◆ What the task requires ◆
Copy out each of the records below word for word, leaving nothing out and changing nothing.

------------------------------------------------------------------------

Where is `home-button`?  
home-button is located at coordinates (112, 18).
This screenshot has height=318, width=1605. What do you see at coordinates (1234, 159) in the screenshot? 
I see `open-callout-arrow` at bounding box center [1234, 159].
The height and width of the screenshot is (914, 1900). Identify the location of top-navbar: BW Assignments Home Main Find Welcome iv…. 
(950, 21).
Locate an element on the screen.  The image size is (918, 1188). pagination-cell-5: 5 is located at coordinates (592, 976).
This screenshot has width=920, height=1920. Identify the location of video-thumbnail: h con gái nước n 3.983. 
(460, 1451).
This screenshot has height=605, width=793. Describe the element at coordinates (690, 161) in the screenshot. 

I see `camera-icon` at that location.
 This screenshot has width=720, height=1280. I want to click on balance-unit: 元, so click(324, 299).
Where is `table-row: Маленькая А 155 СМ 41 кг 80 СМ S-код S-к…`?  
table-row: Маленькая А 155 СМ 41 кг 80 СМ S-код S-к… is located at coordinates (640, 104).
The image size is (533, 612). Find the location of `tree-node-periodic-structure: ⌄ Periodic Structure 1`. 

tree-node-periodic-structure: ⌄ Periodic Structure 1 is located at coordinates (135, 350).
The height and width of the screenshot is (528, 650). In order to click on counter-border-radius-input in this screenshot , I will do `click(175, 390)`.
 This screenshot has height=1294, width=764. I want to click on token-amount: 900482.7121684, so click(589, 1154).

------------------------------------------------------------------------

◆ Output of the exercise ◆
Where is `home-button`?  
home-button is located at coordinates (112, 18).
This screenshot has height=318, width=1605. What do you see at coordinates (1234, 159) in the screenshot? 
I see `open-callout-arrow` at bounding box center [1234, 159].
The height and width of the screenshot is (914, 1900). Identify the location of top-navbar: BW Assignments Home Main Find Welcome iv…. 
(950, 21).
Locate an element on the screen.  The image size is (918, 1188). pagination-cell-5: 5 is located at coordinates (592, 976).
This screenshot has width=920, height=1920. Identify the location of video-thumbnail: h con gái nước n 3.983. 
(460, 1451).
This screenshot has height=605, width=793. Describe the element at coordinates (690, 161) in the screenshot. 

I see `camera-icon` at that location.
 This screenshot has width=720, height=1280. I want to click on balance-unit: 元, so click(324, 299).
Where is `table-row: Маленькая А 155 СМ 41 кг 80 СМ S-код S-к…`?  
table-row: Маленькая А 155 СМ 41 кг 80 СМ S-код S-к… is located at coordinates (640, 104).
The image size is (533, 612). Find the location of `tree-node-periodic-structure: ⌄ Periodic Structure 1`. 

tree-node-periodic-structure: ⌄ Periodic Structure 1 is located at coordinates (135, 350).
The height and width of the screenshot is (528, 650). In order to click on counter-border-radius-input in this screenshot , I will do `click(175, 390)`.
 This screenshot has height=1294, width=764. I want to click on token-amount: 900482.7121684, so click(589, 1154).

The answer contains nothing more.